The ice was still thick on Potter creek so I decided to cut across where I knew it was still safe and went to Joe Lake Dam.  Below the dam, I walked along Joe Creek, about about 100 yards to a spot where I liked to fish in the summer. This spot stays in the in the shadows and there’s still lots of snow. The creek is flowing clear of ice, but it is still a narrow channel. That was my scene to sketch today.

When I was done, I stopped by to see the Colsons at the Algonquin Hotel. They’re busy trying to get the outfit open by May. Ed and Molly Colson were the managers at the Highland Inn, but during this past winter they decided to strike out on their own and they bought the hotel from the Rochester owner. It’s a big risk for them, but I have full confidence they’ll succeed, mostly due to Molly. Molly’s discipline and resolve to succeed is stronger than anything or anyone in the Park. At the Highland Inn, Molly ran a tight ship and I’m sure she would do the same at the Algonquin. It’s my speculation that their motivation to move was the uncertainty what would happen at the railway hotels. With the Dominion Government considering the nationalizing the railroad, they might also make a clean sweep of the staff of the hotels.

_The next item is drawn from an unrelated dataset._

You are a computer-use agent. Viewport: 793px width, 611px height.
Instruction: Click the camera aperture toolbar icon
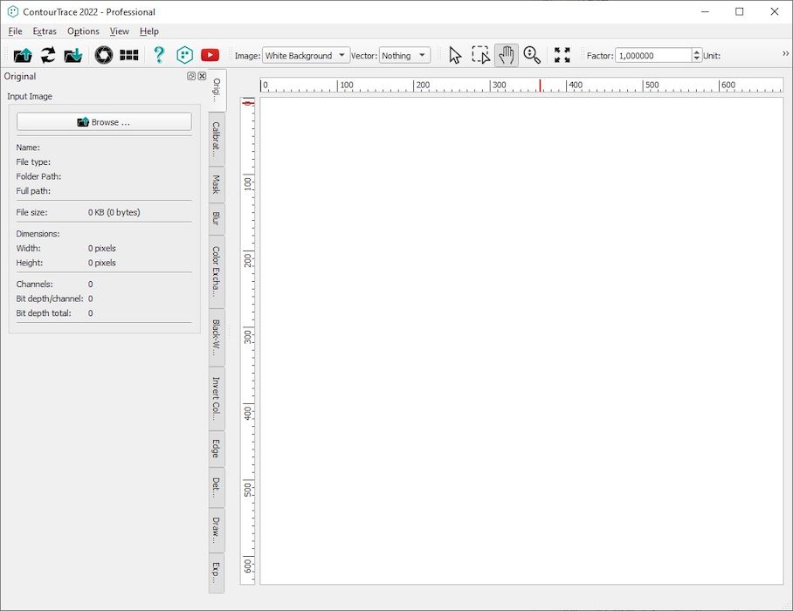(104, 55)
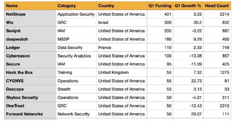
Task: Select the Name column header
Action: click(x=30, y=6)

Ed’s older sister, Annie Colson, came along too. She’s going to run the outfitter’s store down by Joe Lake. Annie had the reputation of getting all of the provisions just right for any canoe trip. Nothing to much, or not enough, but just right. She had a knack for sizing up a company just before they left, adding or subtracting provisions, as required.

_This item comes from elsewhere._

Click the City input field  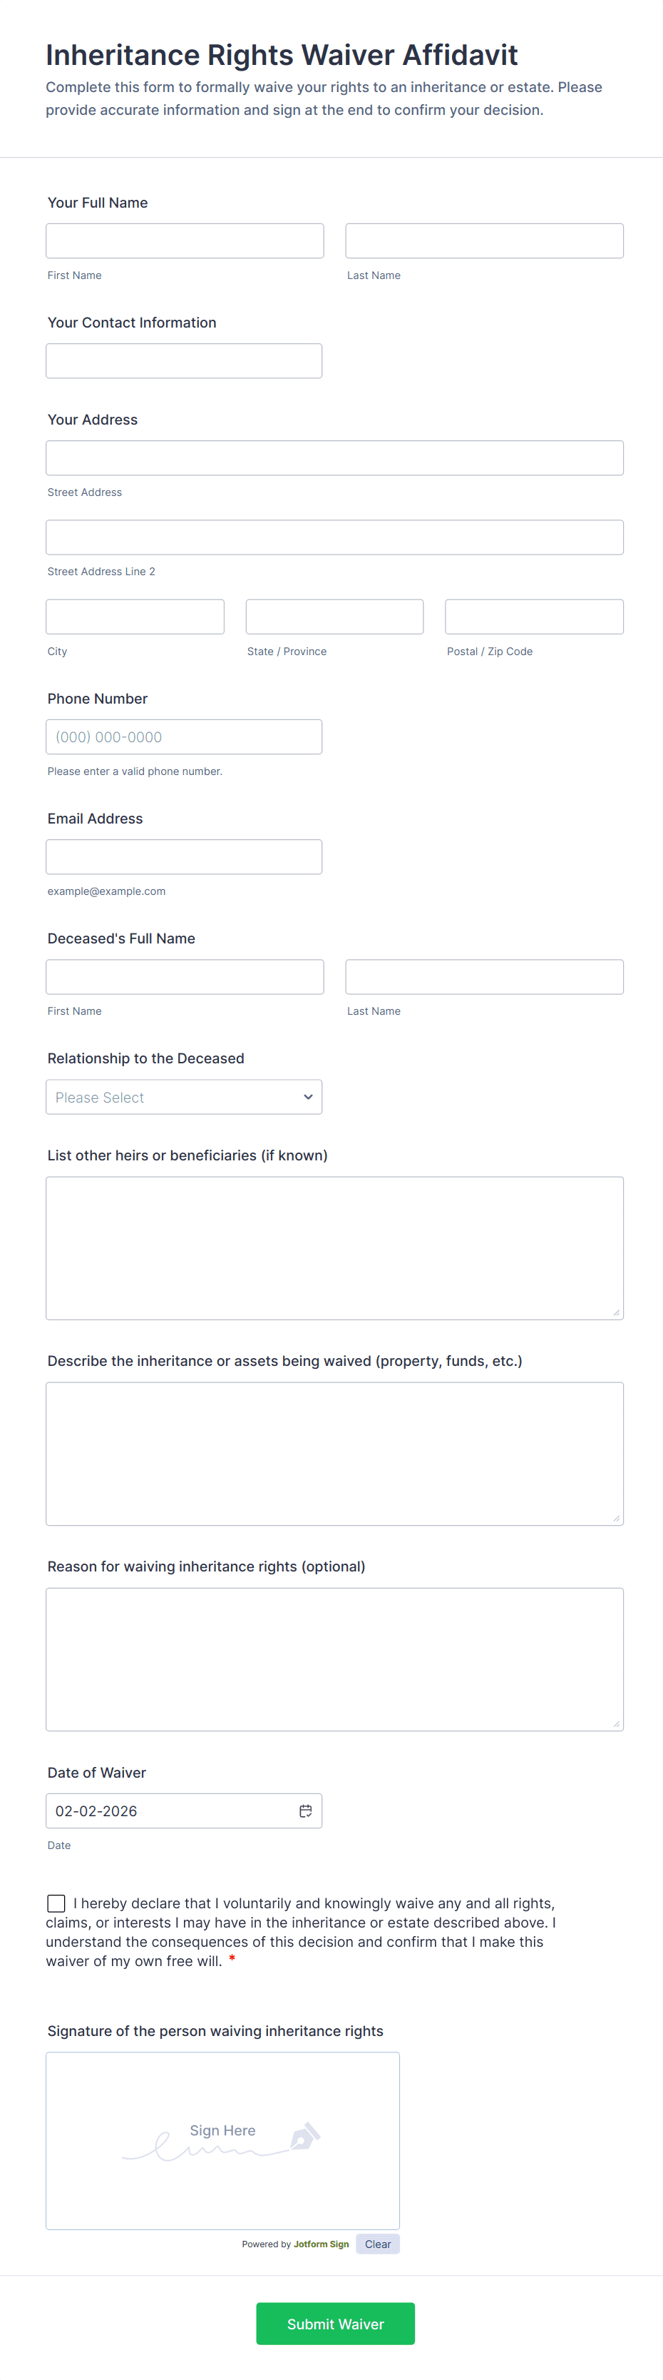point(135,616)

It was Annie who greeted me at the front door. I could tell she had been working hard but was ready for a quick break. She invited me in for tea in the kitchen. It was warm, the big range was burning full-tilt, heating water for the laundry. Lizzie Dennison was in the kitchen too. She worked for the previous hotel owners. In the winter she was the cook at one of the nearby lumber camps and in spring she’d come to help get the hotel ready for the summer. Molly’s kept her on to work for her.

The tea break was prompt and short. I could sense that Annie wanted to get back to work. I didn’t see Molly but I had a feeling she knew I was around but decided that she had better things to do. I bid good afternoon and moved on my way.

I stopped at the Joe Lake shelter house. I wanted to see how Mark Robinson was doing. I knocked on the door and stepped in. Mark was just getting off the telephone. It was still a novelty for him, George Bartlett had a line installed along the rails connecting from Rainy Lake to Whitney. Bartlett had heard that the Brits ruled India by telegraph and he was determined to do the same in the Park but with the telephone. Mark said he was hoping to get the telephone line run to Scotia Junction so he could call North Bay and Toronto.  On the outside Mark was doing fine, but I could tell that he had something burning on the inside, so I made my visit a short courtesy call, and again, moved on my way back to the lodge.

The day had progressed and it became more beautiful in the afternoon. The sky had the clouds that you only see in the spring. Not the angry thunderclouds of summer, but the cotton puffy clouds that looked like sheep. Over the course of the afternoon, these sheep clouds continued to gather thickly in the eastern horizon while the western horizon was as a clear blue as it could be. I was tempted to sit down and do another sketch but my socks and larrigans were wet. If I still had my camera, I would have taken a photograph.

When I arrived at the lodge, a letter was waiting for me. It was from my father. He wrote that mother was feeling better and the War was worrying everyone. They visited Tom and Elizabeth in Annan, the first time since the beginning of winter. Father and mother visited our former neighbours, the McKeens  but didn’t go to see the old farm. The farm was out of the family now, and it didn’t seem right to visit it any more. I felt the same way too. The farm in Leith had been a good part of my life, but I’ve moved on. I am here now, but I feel like I need to move on.